Report every line of the entries that contains the word "width".

▸ **Entries shown**:

----

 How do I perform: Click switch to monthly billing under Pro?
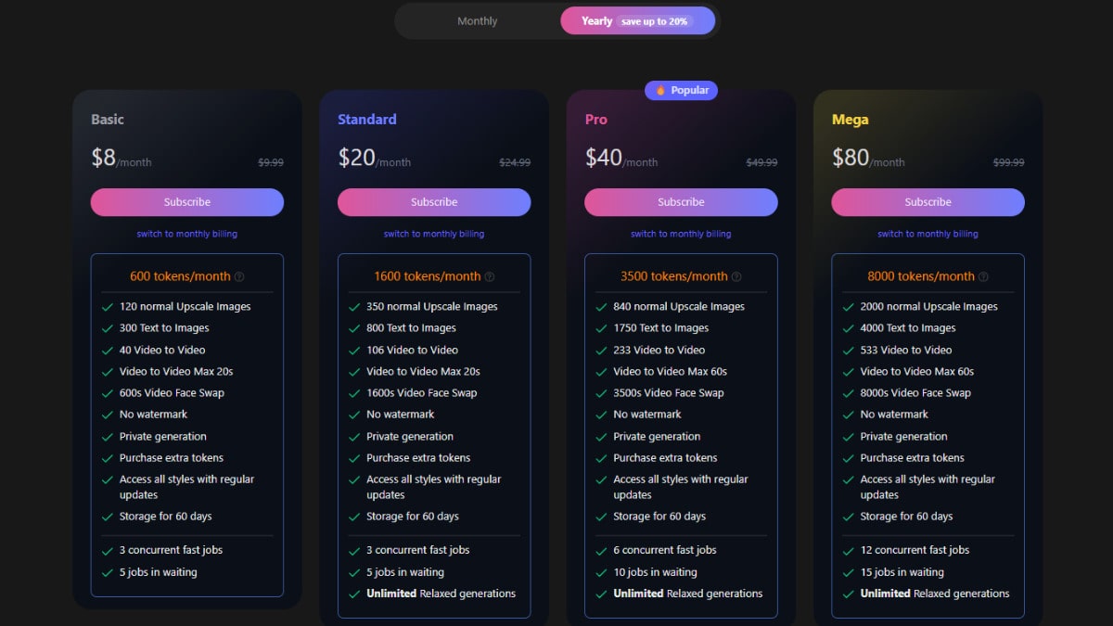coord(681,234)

----

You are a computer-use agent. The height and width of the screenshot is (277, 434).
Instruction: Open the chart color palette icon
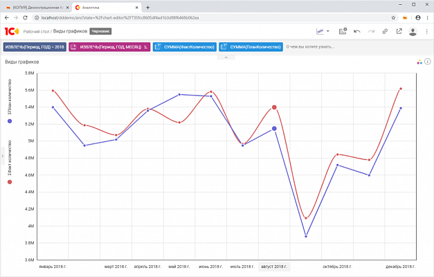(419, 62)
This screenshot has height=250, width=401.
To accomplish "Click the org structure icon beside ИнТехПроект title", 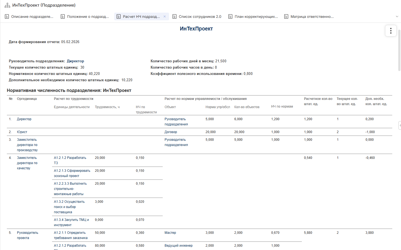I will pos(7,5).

----

▸ **Your solution**:
You are a computer-use agent. The height and width of the screenshot is (277, 434).
This screenshot has height=250, width=401.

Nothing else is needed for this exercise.